岩手県立
大学ソフトウェア情報学部 感性情報学講座
担当教員:教授 伊藤 慶明, 講師 小嶋和徳
【研究室の概要】
感性情報学講座では音声・音・静止画・動画像を対象として以下の研究を進めています。
・長時間の録画されたビデオ中で検索語が話されている区間を検出する方式
・音声を用いてロボットやコンピュータとの対話を実現するシステム
・複雑で解決困難な問題でも,生物の進化過程を取り入れて最適な解を見つけ出す研究
【研究室の具体的なテーマ】
現在,最も力を入れている「音声中の検索語検出」の研究事例を2つ(①,②)紹介します。ビデオや講義音声などの録音された音声データの中から,指定した検索語が話されている区間を検出することを「音声中の検索語検出」と呼びます。音声認識システムを使って音声データを予め単語列に変換しておき,検索語と一致するところを見つければ良いのですが,音声認識システムの辞書に入っていない単語(Ex. AKB48)は,検索語になりやすい一方,音声認識システムでは認識不可能です。そこで音声データをひらがなや音素などで認識しておき,検索語の音素列との比較を行います。この方法の問題点は,音声データ全体との比較を行うため時間を要してしまうこと,ひらがなや音素を用いると検索精度が単語の場合より低下してしまうことです。そこで当研究室では以下の研究を進めています。

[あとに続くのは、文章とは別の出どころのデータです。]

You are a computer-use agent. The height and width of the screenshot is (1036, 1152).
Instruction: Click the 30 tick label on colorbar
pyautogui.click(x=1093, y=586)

音節バイグラム(任意の2連続音節列)での事前検索による高速化
音声データをひらがな列で認識した後,全ての2連続音節で事前に検索しておき,各2連続音節にはその検索候補を保持させます。検索語中の2連続音節(例えば,「イワテ」なら「イワ」と「ワテ」)の事前検索した候補を参照し,その少数の候補の音声データに対してだけ,「イワテ」で詳細に照合することで検索精度を落とさずに高速化を実現しました。
検索結果の高い順位の候補近辺の候補優先による高精度検索方式
一般的にユーザは,指定した検索語がある特定の箇所に多く出現している,と期待しています。また,検索結果の1位や2位などの上位候補は正解していることが多いという結果が得られています。このことから,検索結果の高い順位の候補が出現している近辺や同じ文書(同じ音声/ビデオファイル)中の候補を他の候補より優先する方式を研究開発し,この方式により,検索精度を大きく改善することができました。
【研究室のPR】
約2年毎に行われる国際的な評価型のワークショップ(NTCIR-10, 11)で当研究室は「音声中の検索語検出」において検索精度で2回連続トップとなりました。